• **TASK DESCRIPTION**
Each line below with the string "agent" should be copied.

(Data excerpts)
BEGIN
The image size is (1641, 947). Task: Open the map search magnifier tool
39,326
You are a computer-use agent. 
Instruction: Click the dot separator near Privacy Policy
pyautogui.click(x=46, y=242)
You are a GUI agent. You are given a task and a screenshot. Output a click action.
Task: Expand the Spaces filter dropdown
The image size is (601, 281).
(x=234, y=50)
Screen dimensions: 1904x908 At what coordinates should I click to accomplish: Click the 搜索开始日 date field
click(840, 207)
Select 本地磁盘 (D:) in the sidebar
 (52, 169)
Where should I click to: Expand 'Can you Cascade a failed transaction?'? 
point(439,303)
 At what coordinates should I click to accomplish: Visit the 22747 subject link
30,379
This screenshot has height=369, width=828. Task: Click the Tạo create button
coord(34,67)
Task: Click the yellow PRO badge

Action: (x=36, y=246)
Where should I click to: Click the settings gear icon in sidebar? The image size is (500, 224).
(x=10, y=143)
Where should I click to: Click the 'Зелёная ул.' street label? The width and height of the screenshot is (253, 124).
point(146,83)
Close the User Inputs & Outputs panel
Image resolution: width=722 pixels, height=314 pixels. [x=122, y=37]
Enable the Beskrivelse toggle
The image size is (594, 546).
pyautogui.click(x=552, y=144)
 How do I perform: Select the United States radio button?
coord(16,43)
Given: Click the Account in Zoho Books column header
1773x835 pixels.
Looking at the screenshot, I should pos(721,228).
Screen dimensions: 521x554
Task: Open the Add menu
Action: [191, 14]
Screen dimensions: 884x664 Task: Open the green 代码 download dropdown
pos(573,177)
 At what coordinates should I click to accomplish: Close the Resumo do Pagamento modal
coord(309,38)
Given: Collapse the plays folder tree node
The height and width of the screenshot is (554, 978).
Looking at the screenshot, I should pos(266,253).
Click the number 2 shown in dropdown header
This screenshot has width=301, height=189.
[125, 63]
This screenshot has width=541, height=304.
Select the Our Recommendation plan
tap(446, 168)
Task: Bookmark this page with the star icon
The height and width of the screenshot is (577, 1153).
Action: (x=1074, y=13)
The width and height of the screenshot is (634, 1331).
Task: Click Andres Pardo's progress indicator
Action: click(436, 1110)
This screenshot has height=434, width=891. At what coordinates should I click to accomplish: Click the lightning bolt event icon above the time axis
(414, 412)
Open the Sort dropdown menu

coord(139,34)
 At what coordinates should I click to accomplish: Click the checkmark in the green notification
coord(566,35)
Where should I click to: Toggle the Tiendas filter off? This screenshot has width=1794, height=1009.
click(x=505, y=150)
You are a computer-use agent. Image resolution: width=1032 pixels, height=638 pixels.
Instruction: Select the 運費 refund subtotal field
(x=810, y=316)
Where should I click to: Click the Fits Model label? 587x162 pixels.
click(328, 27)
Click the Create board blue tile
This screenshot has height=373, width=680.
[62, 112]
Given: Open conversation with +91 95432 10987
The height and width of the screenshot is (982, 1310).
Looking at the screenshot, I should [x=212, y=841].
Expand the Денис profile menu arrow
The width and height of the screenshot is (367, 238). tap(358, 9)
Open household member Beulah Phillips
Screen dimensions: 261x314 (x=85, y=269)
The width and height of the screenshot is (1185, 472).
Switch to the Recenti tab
END
• **EXPECTED OUTPUT**
You are a computer-use agent. 
You are a GUI agent. You are given a task and a screenshot. Output a click action.
You are a computer-use agent. Image resolution: width=1032 pixels, height=638 pixels.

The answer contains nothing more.